AMERICAN INTERNATIONAL GROUP, INC. RSU AWARD AGREEMENT
Exhibit 10.4
AMERICAN INTERNATIONAL GROUP, INC.
2007 STOCK INCENTIVE PLAN
This award agreement (this “Award Agreement”) sets forth the terms and conditions of an award
(this “Award”) of restricted stock units (“RSUs”) granted to you under the American International
Group, Inc. 2007 Stock Incentive Plan (the “Plan”).
1. The Plan. This Award is made pursuant to the Plan, the terms of which are
incorporated in this Award Agreement. Capitalized terms used in this Award Agreement that are not
defined in this Award Agreement, or in the attached Glossary of Terms, have the meanings as used or
defined in the Plan.
2. Award. The number of RSUs subject to this Award is set forth at the end of this
Award Agreement. Each RSU constitutes an unfunded and unsecured promise of AIG to deliver (or cause
to be delivered) to you, subject to the terms of this Award Agreement, one share of Common Stock
(the “Share” or the “Shares” as the context requires) (or securities or other property equal to
the Fair Market Value thereof) on the Scheduled Vesting Date as provided herein. Until such
delivery, you have only the rights of a general unsecured creditor, and no rights as a shareholder,
of AIG. THIS AWARD IS SUBJECT TO ALL TERMS, CONDITIONS AND PROVISIONS OF THE PLAN AND THIS AWARD
AGREEMENT, INCLUDING, WITHOUT LIMITATION, THE ARBITRATION AND CHOICE OF FORUM PROVISIONS SET FORTH
IN PARAGRAPH 15.
3. Vesting and Delivery.
(a) Vesting. Except as provided in this Paragraph 3 and in Paragraphs 4 and 6, you
shall become vested in the RSUs, and the Shares underlying the RSUs shall be delivered, on the
fourth anniversary of the Date of Grant specified at the end of this Award Agreement (the
“Scheduled Vesting Date”). Except as provided in Paragraph 6, if your Employment terminates for any
reason prior to the Scheduled Vesting Date, your rights in respect of all of your RSUs shall
terminate, and no Shares (or securities or other property) shall be delivered in respect of such
RSUs.
(b) Delivery. Except as provided in this Paragraph 3 and in Paragraphs 4, 6, 8 and 9,
the Shares underlying the vested RSUs shall be delivered on the Scheduled Vesting Date. The Company
may, at its option, deliver securities or other property in lieu of all or any portion of the
Shares otherwise deliverable on the Scheduled Vesting Date. Such payment shall equal the product of
the number of Shares to be delivered on the Scheduled Vesting Date and the Fair Market Value of one
Share of Common Stock on the Scheduled Vesting Date. You shall be deemed the beneficial owner of
the Shares at the close of business on the Scheduled Vesting Date and shall be entitled to any
dividend or distribution that has not already been made with respect to such Shares if the record
date for such dividend or distribution is on or after the close of business on the Scheduled
Vesting Date. Notwithstanding the foregoing, if the Scheduled Vesting Date occurs at a time when
you are considered by AIG to be one of its “covered employees” within the meaning of Section 162(m)

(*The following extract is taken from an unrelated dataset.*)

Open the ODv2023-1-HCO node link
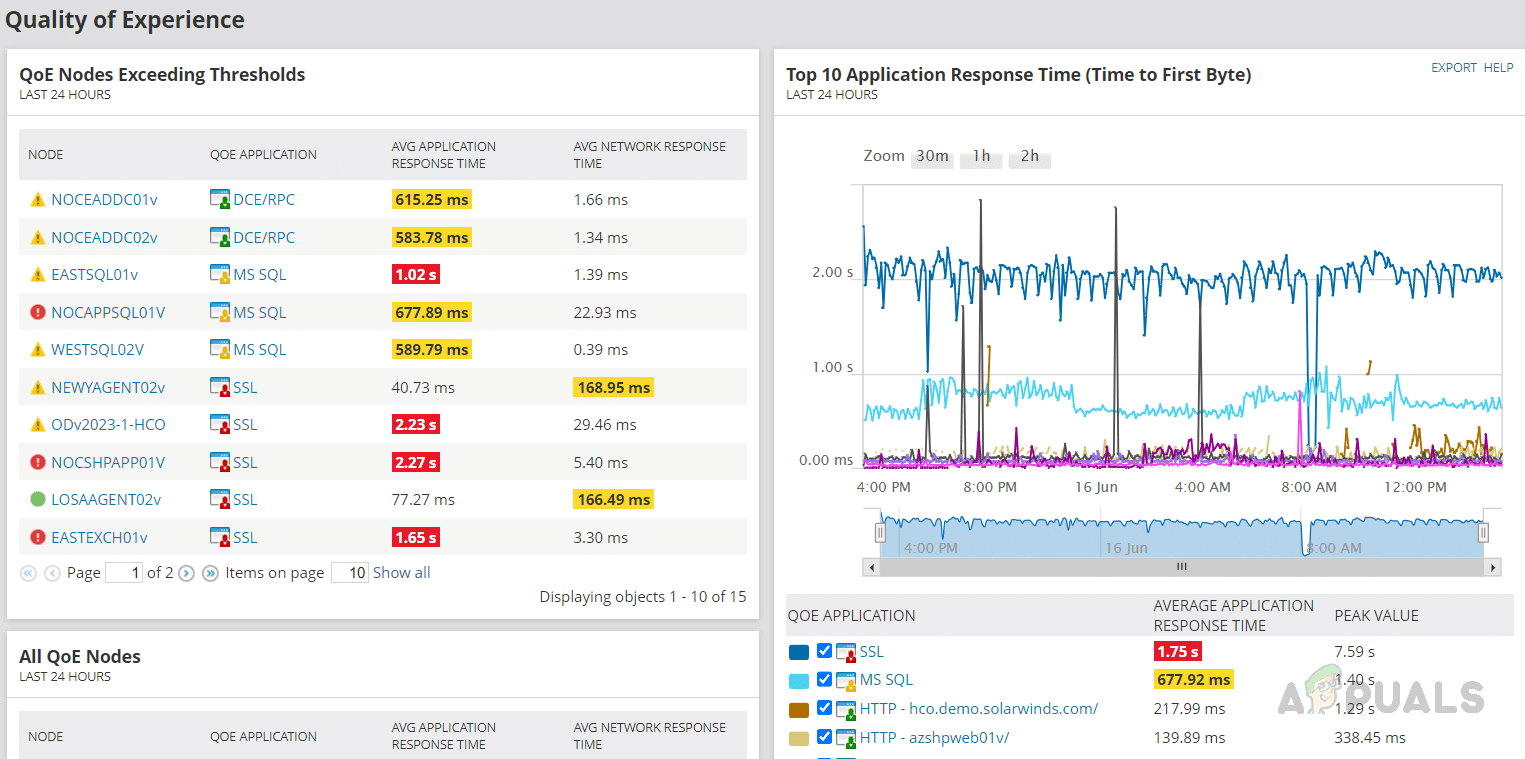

of the Code, then, unless the Committee determines otherwise, delivery of the Shares (or securities
or other property) automatically shall be deferred until after you have ceased to be such a covered
employee.
(c) Death. Notwithstanding any other provision of this Award Agreement, if you die
prior to the Scheduled Vesting Date, and provided your rights in respect of your RSUs have not
previously terminated, the Shares (or securities or other property in lieu of all or any part
thereof) corresponding to your outstanding RSUs shall be delivered to the representative of your
estate as soon as practicable after the date of death and after such documentation as may be
requested by the Committee is provided to the Committee.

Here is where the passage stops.